Fr. Greg J. Markey wrote a very interesting article, published at Catholic Online a few years ago, on the subject of the grave potential for desecration of the Host presented by the practice of receiving Communion by hand. Those interested can read the article at the following link;

forums.catholic.com/newreply.php?do=newreply&noquote=1&p=9135277

I have come to the conclusion that for me, receiving the Host on the tongue is the most proper way to show proper respect and honor to our Lord while observing this Sacrament.

Amen to that bro.

One of the seven rules says: When Communion is received in the hand, care must be taken that no fragment of the Host be allowed to drop on the ground.

Did we know that as recipient of Holy Communion in the hand, we have the obligation to look in our every hand every single time and see that we don’t drop one speck of the Host on the ground?

If we let this happen, then we’re committing a SACRILEGE.

You say that the practice of Communion in the hand is one of Apostolic origin. I would like to see the reference. In Matthew’s Gospel, Jesus said in reply, “He who has dipped his hand into the dish with me is the one who will betray me. So, I guess it was OK at the first Mass.

I understand your zeal for reverence. I just don’t know how you can presume that someone who receives Our Lord in the hand is necessarily being irreverent.

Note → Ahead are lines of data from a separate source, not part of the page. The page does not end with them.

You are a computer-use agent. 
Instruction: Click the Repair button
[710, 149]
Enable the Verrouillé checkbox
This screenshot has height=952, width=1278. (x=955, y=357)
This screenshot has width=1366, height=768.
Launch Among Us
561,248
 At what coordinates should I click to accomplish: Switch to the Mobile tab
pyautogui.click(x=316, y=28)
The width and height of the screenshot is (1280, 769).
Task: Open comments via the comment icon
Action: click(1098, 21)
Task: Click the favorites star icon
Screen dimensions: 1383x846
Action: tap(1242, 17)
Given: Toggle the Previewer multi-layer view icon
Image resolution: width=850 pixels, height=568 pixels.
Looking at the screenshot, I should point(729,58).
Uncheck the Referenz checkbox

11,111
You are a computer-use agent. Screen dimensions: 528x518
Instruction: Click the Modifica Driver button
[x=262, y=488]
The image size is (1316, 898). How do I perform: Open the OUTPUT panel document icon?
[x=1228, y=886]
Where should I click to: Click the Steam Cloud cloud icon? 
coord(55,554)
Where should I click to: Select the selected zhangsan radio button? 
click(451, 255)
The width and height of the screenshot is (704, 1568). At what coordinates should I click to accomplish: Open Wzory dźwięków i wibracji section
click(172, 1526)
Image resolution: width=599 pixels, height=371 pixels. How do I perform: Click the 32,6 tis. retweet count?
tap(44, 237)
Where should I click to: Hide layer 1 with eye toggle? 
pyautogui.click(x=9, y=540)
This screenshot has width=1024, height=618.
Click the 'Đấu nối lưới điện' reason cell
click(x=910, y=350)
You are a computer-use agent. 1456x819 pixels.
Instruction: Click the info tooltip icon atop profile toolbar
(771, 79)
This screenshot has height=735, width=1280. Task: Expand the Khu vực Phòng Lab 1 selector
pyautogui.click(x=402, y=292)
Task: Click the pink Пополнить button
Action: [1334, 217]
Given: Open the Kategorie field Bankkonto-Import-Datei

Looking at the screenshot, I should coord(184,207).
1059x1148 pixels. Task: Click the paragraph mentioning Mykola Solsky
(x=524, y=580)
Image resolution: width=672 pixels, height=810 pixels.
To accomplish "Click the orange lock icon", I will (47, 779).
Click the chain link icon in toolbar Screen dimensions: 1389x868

And, those recieving on the tongue are de facto reverent. I always thought it was all about what’s in the heart…

?

Okay,but I have also seen Communion misplaced on the tongue and fall on the ground. As the pope said receiving communion in the hand was an early church practice.

And what did you notice brother on how these people received the Body of Christ using their hand?

Bookcat, the Holy Father in his actions shows differently. Perhaps he changed his view with time?

He now only (with very few exceptions) expects all who receive Communion from his hands to receive kneeling and on the tongue.

Communion in the hand in theory is perfectly fine. It can be very reverent just as Communion on the tongue. However, in practice (and I think because of poor Catechesis) it has lead to a a huge uptick in the disbelief in the Real Presence. When people are receiving in the hand, they are not thinking of the early Church and making their hands a throne. All that they are thinking about is that the EMHC is placing a piece of bread and that they’ll chew and go back to their pew and think about football or something. I know, I know, this is not universal, but look at local parishes today and tell me that is not true for many people there.

With Communion on the tongue, you cannot help but consider that what we are consuming is something so sacred and venerable that we cannot even touch it. COTT naturally lends itself to adoration. I wish we would go back to exclusing CITH because of the horrible effects it has had. It is not necessarily bad, and maybe at some time in the future it wouldn’t lead to the problems we have now. However, we cannot ignore the results of the practice, and because of that, I would recommend COTT exclusively.

But then again, I’m just a lay person. This isn’t for me to decide. :stuck_out_tongue: Until then, for me it’s COTT all the way.